HOW TO COMPLETE THIS TASK:
Nothing in the copy should be a picture; everything else in the listing is to be restated exactly.

*** AVAILABLE DATA Section Begins ***

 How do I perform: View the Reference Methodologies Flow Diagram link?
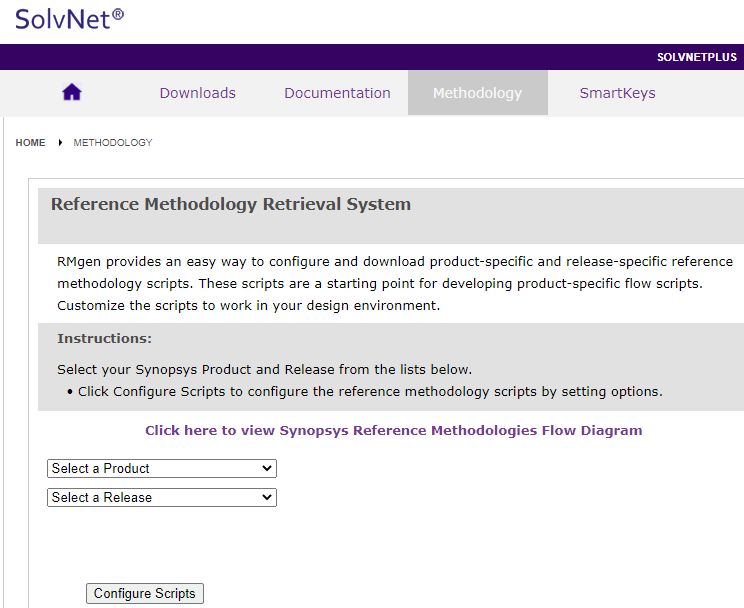click(x=393, y=431)
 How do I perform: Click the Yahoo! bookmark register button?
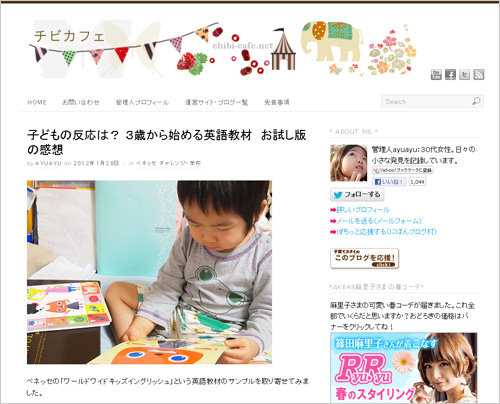403,170
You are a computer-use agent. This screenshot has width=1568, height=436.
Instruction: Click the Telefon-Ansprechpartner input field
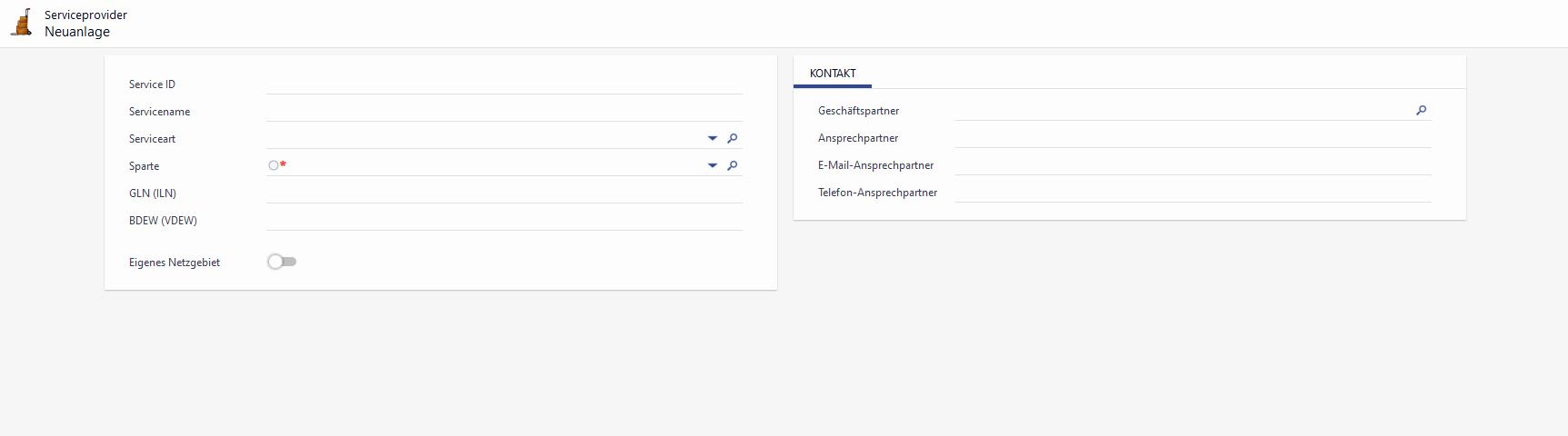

*** AVAILABLE DATA Section Ends ***

EXERCISE SOLUTION:
 How do I perform: View the Reference Methodologies Flow Diagram link?
click(x=393, y=431)
 How do I perform: Click the Yahoo! bookmark register button?
403,170
You are a computer-use agent. This screenshot has width=1568, height=436.
Instruction: Click the Telefon-Ansprechpartner input field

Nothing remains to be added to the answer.